The Rathburn Trail is multi-use, allowing opportunities for cycling, walking and jogging. The trail also provides connections to downtown Mississauga and Erindale GO. Running parallel to Rathburn Road between the City Centre Transit Terminal and Creditview Road, be sure to check this trail out for your next planned fitness outing.
Sheridan Trail is multi-use, runs parallel to Sheridan Park Drive and through the hydro corridor between Winston Churchill Boulevard and Homelands Drive. The length of this trail is 6 km, and it's open year-round for hikers, walkers, and cyclists.
Lake Ontario Waterfront Trail is a total of 740 km. The Mississauga portion of the trail is a total of 13 km that provides links to Oakville, Adamson Estate, Credit Village, and Toronto. The trail itself is largely paved and welcomes all kinds of non-motorized transportation. This includes runners, walkers, cyclists, strollers, wheelchairs and rollerblades.

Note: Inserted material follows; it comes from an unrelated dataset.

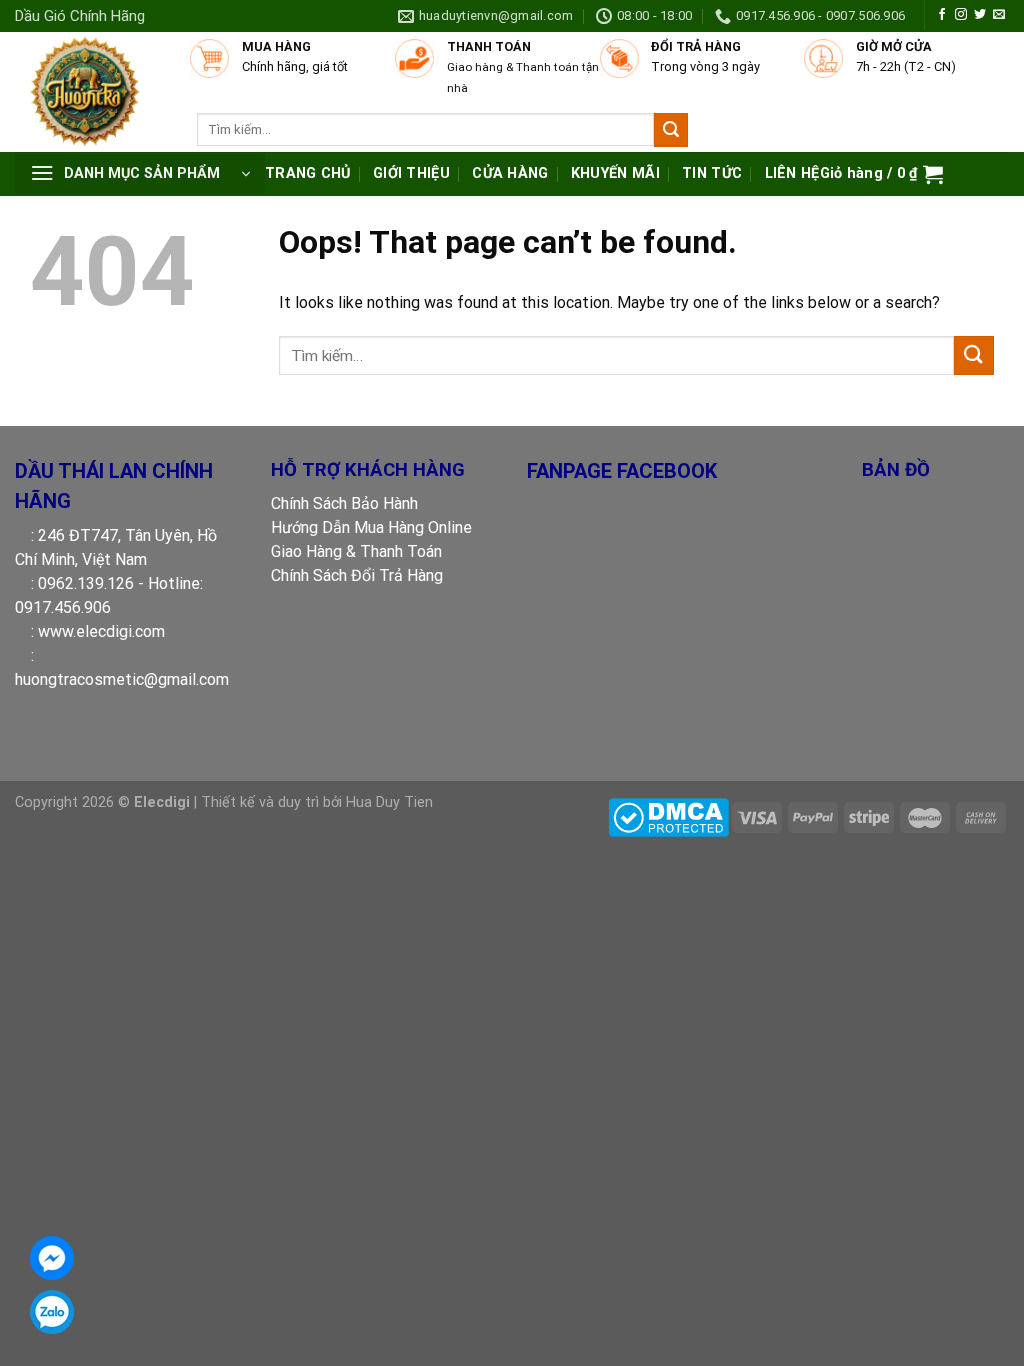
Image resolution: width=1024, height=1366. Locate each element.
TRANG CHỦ (308, 173)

Erindale Park Pathways are situated within the largest park in the city, making it a perfect destination for cyclists, hikers and joggers. Enjoy the scenic and natural environment while using any of the trails. Running along the Credit River, there are kilometres of walking trails to use.
Garnetwood Park is located between Mill Road and Ponytrail on Burnhamthorpe. This is a scenic park setting alongside the walking trails within the park. There is an abundance of parking and a seasonal public restroom.
The Glen Erin trail is an on road connector trail that allows the use of bicycles on and off roads, through urban and natural settings. Developed through the City Master Plan, the trail begins at the South Common Community Centre, through Brookdale Community Centre, and over to the University of Toronto Erindale Campus, which then links in to the David Culham trails system.
Lakeside Park contains walking trails that connect down to the waterfront, where you can enjoy skipping stones and the beautiful scenery. The trail itself stretches from Etobicoke Creek to the Oakville Border. There are public restrooms available for use as well.
The Rivergrove trail is a total of 2.8 km in distance. The trail is multi-use so can be used by joggers, hikers, cyclists or the occasional evening walk. The trail also runs along the Credit River and is surrounded by wildlife and an abundance of trees making for a very scenic walk, jog, or bike ride.
Visit any one of these trails to help get the most out of the remaining summer! Hopefully this article will encourage you to take advantage of all that Mississauga has to offer in terms of being active and enjoying the great outdoors.